Mesajı Okuyun
Old 23-05-2015, 23:04   #4
Av.Duygu Işık Behrem

 
Varsayılan

Benim düşünceme göre mevcut iptal kararı doğrultusunda, devir halinde, mutlak red nedenlerinin işletilmesi mümkün değildir.
TPE ne yazık ki yoruma -nedendir bilmem!- çok açık davranan ve pek çok kararında da kendi içerisinde çelişen bir kurum olmaya başladı. Çoğu zaman, dosyaların farklı farklı uzmanların önüne gitmesi ve uzmanların da yine -niyeyse- marka başvurularının değerlendirilmesinde paralel davranmaması nedeni ile ciddi anlamda sıkıntılar yaşanıyor. Aynı özellikleri taşıyan bir durum/başvuru A uzmanının önüne gittiğinde kabul, B uzmanının önüne gittiğinde red ile sonuçlanabiliyor. O nedenle uygulamada ne olur maalesef yine koskoca bir belirsizlik...
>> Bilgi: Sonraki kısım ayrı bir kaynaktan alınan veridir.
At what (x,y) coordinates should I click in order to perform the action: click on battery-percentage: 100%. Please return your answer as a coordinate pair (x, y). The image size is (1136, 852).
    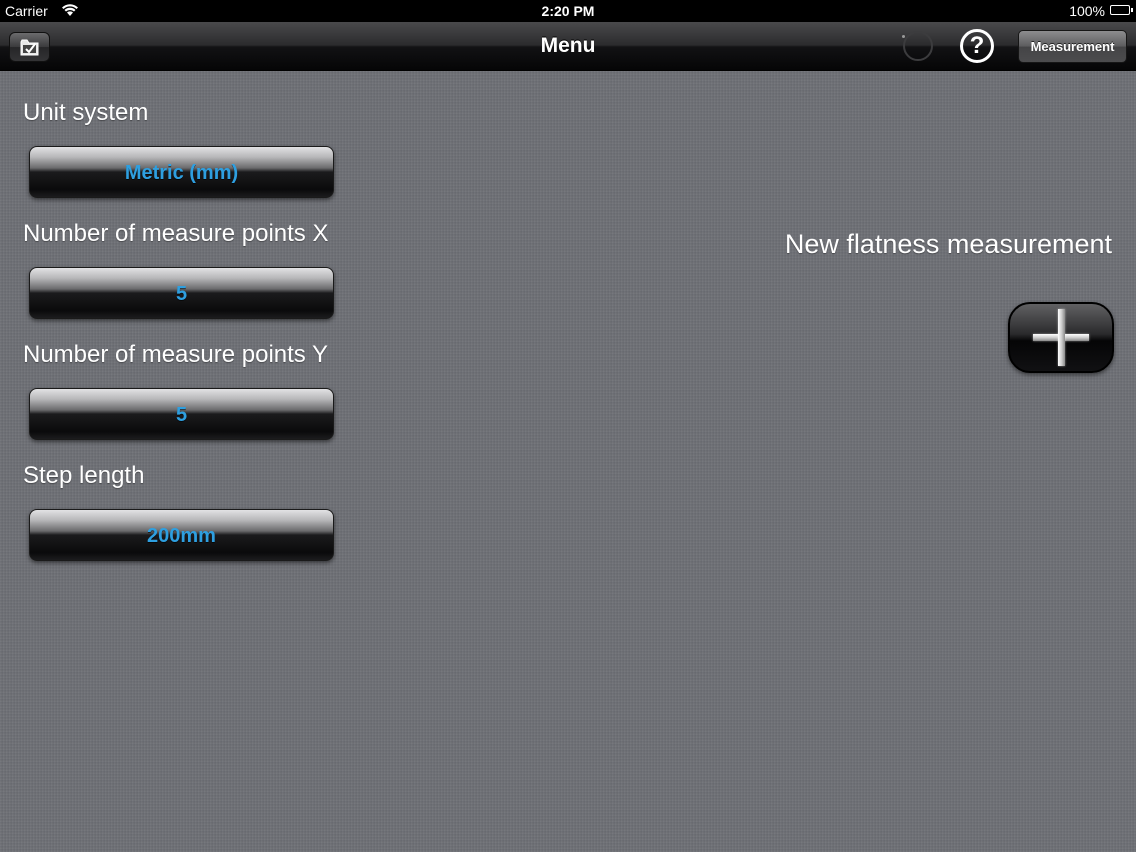
    Looking at the image, I should click on (1087, 11).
Eski uygulamada bir şahıs, esas unsuru "A" olan markasını bir başka kişiye devretmek istediğinde KHK 16/5 hükmü gereği, esas unsuru "A" olan diğer markalarını da o kişiye devretmek zorunda kalıyordu. Ancak 16/5'in iptali ile artık bu zorunluluğun kaldırıldığı anlaşıldığına göre, burada artık mutlak red sebepleri gerekçe gösterilmemelidir.Çünkü devir işleminde alan razı-satan razıdır. Aynı esas unsuru taşıyan iki ayrı markanın birinin X kişisinde diğerinin Y kişisinde olması (devreden)X'i ve (devrelan) Y'yi rahatsız etmiyorsa, bana göre -mevcut iptal kararı da gözetilerek- TPE'yi de rahatsız etmemelidir.

Ancak iptal gerekçesini düşününce; her an bir yasa değişikliği ile maddenin yasalaştırılması ve eski uygulamaya devam olunması da mümkündür. O nedenle böyle bir şey olursa, olan yine, düzenlemenin iptali ile yasalaştırılması arasında kalan zamanda devir işlemi gerçekleştirenlere olacaktır. Devir işleminin 3. kişilere karşı etkisinin TPE'ye devrin bildirimi ile başladığı da düşünülürse mesele iyice karışabilir. Umarım bu ihtimalin oluşmasına mahal verilmez.